In a research brief titled “Philippines: More easing to come from the BSP,” the firm projected slower growth in the first quarter, followed by a steep contraction in the second quarter, a less severe contraction in the third and a strong recovery in the fourth quarter of the year.
“Overall, we expect a sharp contraction in economic activity next quarter and for the economy to barely grow at all in 2020 as a whole,” Capital Economics said.
This grim outlook is based on the assumption that the outbreak will prevail in the coming months and the country’s main island of Luzon will remain under strict community quarantine and such measures will be extended nationwide.

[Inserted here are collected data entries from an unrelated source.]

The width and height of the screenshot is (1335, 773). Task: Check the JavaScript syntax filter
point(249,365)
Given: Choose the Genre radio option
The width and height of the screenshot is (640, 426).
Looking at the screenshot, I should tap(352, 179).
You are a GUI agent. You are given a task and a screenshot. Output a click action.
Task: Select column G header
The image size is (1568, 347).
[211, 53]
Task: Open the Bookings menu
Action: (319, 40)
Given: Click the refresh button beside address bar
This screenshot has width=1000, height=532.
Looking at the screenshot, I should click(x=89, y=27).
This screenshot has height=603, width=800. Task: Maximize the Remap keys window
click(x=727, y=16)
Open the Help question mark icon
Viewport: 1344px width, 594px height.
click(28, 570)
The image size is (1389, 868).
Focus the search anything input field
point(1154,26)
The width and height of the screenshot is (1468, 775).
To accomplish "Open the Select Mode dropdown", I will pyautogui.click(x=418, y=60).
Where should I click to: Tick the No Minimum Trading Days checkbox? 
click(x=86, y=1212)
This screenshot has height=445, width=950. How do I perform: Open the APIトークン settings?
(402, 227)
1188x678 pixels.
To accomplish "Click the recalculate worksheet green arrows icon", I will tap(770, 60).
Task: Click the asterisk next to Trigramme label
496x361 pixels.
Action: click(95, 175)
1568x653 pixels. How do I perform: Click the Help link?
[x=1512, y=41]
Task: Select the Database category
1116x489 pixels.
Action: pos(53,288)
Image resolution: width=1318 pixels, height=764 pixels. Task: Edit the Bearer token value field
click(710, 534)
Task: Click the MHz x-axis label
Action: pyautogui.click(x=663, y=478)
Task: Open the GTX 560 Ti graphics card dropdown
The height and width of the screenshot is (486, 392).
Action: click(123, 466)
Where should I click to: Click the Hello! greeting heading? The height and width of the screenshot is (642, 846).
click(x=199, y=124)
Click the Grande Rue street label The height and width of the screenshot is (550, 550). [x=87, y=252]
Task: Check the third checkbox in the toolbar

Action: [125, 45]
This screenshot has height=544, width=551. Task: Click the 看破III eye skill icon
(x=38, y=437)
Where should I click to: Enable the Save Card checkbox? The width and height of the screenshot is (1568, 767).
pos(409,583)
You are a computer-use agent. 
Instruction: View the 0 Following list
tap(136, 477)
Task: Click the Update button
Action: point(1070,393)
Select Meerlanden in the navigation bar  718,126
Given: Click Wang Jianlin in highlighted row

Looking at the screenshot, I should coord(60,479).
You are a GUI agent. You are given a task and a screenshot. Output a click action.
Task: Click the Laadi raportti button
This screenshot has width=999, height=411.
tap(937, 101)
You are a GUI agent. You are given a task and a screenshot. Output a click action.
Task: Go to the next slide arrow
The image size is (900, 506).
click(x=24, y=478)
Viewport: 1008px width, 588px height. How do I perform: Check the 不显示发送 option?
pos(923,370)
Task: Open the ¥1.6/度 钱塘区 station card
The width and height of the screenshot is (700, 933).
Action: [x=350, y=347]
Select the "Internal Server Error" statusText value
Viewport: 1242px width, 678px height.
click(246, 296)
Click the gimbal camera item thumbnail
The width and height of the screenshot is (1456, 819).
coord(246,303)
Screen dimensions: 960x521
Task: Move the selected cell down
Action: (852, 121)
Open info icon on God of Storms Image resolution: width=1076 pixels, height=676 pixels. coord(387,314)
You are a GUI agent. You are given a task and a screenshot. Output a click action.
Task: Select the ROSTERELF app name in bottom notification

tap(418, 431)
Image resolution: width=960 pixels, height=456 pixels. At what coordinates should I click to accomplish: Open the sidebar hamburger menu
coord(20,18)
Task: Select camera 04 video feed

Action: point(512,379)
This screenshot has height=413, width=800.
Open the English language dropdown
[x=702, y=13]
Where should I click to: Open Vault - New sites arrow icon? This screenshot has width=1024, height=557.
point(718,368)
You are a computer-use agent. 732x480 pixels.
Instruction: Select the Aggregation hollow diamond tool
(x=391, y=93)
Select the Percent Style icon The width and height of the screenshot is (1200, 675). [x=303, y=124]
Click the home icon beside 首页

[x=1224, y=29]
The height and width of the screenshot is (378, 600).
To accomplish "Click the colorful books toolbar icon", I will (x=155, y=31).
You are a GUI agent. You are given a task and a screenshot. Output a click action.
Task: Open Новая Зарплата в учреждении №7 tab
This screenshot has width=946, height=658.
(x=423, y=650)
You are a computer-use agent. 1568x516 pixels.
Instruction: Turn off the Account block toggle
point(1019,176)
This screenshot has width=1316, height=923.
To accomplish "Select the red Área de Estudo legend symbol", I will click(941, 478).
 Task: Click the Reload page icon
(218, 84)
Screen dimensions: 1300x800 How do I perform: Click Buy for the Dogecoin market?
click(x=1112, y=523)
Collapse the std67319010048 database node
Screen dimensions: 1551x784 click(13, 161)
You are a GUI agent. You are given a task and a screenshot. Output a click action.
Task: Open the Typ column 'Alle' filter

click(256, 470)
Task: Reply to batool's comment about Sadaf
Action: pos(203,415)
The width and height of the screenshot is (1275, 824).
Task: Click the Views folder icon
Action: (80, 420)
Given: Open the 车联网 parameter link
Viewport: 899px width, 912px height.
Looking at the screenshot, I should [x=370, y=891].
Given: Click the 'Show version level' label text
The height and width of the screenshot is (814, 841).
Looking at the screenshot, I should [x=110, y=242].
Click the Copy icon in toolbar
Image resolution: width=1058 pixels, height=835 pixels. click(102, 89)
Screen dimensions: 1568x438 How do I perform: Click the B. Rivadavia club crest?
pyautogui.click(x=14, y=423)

“People living in the island of Luzon in the Philippines (which produces over 70 percent of the country’s GDP) have been ordered to stay home except to shop for essential goods and to travel to work. These measures will probably be extended to the whole country soon and it seems they will remain in place in some form for at least the next couple of months. Consumption, the main driver of the economy, is set to slump,” the firm said.
Other than consumption, the drag on tourism – which makes up 2.5 percent of the country’s GDP – is also set to worsen as many countries close their borders to international visitors.
Even if the country is not overly reliant on trade for growth, prospects for exports have dimmed significantly as a deep global recession is now becoming more likely this year.
“We are now forecasting a deep global recession, with world GDP set to fall by one percent this year, which would be sharper than during the global financial crisis. While the Philippines is less trade dependent than most in the region, a sharp drop in exports would still weigh heavily on growth. Foreign direct investments and remittances are also likely to be hit hard,” said Capital Economics.
To support the economy during the pandemic, the Bangko Sentral ng Pilipinas (BSP) slashed policy rates by 50 basis points (bps) on Thursday.
BSP Governor Benjamin Diokno said the Monetary Board decided to implement a larger-than-expected cut in its benchmark rates as an “assertive reduction” meant to address disruption to industries.
Capital Economics said the BSP can be expected to slash rates further, with an emergency rate cut needed before its next meeting in May.
“As such, it is unlikely to be long before the BSP is forced to ease policy again. We suspect an emergency rate cut will be needed before its next meeting on May 21. Overall, we are pencilling in 125 bps of additional easing, bringing the policy rate down to two percent by the middle of the year,” it said.
“It also looks likely that central bank will use other tools to help the financial sector and businesses that are being hit hard,” Capital Economics said.